EQUATE first year accomplishments show project progress

May 31, 2022

In May 2021, the National Science Foundation (NSF) announced $20 million in funding, over five years, for Nebraska’s Emergent Quantum Materials and Technologies (EQUATE) research project. This funding comes through NSF’s Established Program to Stimulate Competitive Research (EPSCoR).

In the year since then, more than 20 faculty from physics, chemistry and engineering departments at four higher education sites (University of Nebraska-Lincoln, University of Nebraska at Omaha, University of Nebraska at Kearney, and Creighton University) began work in EQUATE’s three Focused Research Group (FRG) collaborations. These FRGs are roughly aligned with theories, experiments, and applications related to understanding nanoscale features of materials that could help build quantum computers, sensors, and other technology for national and international benefit. In addition, EQUATE personnel have developed outreach resources for Nebraska’s students – to promote learning of science, technology, engineering, and math (STEM).

EQUATE’s Year 1 included purchases of equipment at the partner institutions – including a single-photon detection system, pulsed lasers with camera detection system, and a cryostat needed to perform low temperature measurements critical for the investigation of many quantum phenomena at the University of Nebraska-Lincoln (UNL). Further, EQUATE funding enabled the hiring of one new faculty to date--Aleksander L. Wysocki as an Assistant Professor of Physics at the University of Nebraska at Kearney-- and an assistant professor of Physics at the University of Nebraska-Lincoln, now in process.

Joining the UNK faculty in August 2022, Wysocki earned his Ph.D. in Physics at the University of Nebraska-Lincoln, where he had been a Graduate Teaching Assistant and a Research Associate. After working as a postdoctoral research associate at UNL and Cornell University, he held scientific positions at Ames Laboratory and Virginia Tech University.
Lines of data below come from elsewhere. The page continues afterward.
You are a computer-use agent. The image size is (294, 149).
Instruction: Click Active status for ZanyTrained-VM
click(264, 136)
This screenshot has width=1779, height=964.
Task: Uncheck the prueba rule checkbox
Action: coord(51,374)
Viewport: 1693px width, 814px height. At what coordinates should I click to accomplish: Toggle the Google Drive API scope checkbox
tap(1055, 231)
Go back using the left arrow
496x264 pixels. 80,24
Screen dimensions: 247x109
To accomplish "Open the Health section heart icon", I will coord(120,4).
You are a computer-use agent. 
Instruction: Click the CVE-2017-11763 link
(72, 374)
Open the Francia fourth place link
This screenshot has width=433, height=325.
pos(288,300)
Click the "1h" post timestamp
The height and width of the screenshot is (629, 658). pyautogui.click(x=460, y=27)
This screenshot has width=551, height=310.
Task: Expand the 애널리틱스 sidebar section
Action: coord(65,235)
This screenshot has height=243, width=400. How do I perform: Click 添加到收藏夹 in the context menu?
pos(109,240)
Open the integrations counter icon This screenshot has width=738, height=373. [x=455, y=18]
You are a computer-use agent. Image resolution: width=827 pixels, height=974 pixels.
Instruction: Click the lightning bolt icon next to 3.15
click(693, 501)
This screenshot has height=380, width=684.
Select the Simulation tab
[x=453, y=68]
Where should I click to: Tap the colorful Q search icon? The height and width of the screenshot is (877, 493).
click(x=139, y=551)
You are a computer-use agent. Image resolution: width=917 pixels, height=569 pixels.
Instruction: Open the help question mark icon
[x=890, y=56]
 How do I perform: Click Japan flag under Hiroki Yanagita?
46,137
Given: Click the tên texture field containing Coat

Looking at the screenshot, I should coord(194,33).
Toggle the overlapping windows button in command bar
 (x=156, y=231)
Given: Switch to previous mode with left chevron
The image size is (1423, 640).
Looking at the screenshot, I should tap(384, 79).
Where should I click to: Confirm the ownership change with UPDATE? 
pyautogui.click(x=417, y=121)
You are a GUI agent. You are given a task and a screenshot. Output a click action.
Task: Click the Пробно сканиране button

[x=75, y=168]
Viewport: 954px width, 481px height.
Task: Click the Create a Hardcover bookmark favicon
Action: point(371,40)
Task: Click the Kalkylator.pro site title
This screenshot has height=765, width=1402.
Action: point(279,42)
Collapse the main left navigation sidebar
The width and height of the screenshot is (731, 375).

Also in EQUATE’s Year 1, one of the original faculty participants--Dr. Ralph Skomski of UNL Physics and Astronomy--died suddenly at home on April 10. Skomski had worked at UNL since 1998 and was valued for his theoretical research expertise, with more than 425 papers, books, and book chapters published during his career. EQUATE’s Management Team considered successor candidates and decided that UNL Physics Assistant Professor Robert Streubel would be invited to join the project. Streubel, who received NSF’s CAREER Award in 2022 for his work on “Magnetic order in disordered dipolar nanostructures,” had previously earned Nebraska EPSCoR’s FIRST Award for early-career faculty research development.

 

2 headshot images, side-by-side, of white males with glasses; at left is Dr. Wysocki and at right is Dr. Streubel

Caption: Aleksander Wysocki (left)is a new assistant professor in the University of Nebraska-Kearney physics program; he is supported in part by Nebraska's NSF-funded EQUATE project. Robert Streubel (right), an assistant professor with the University of Nebraska-Lincoln Department of Physics and Astronomy, joins EQUATE after the death of Ralph Skomski in the spring of 2022.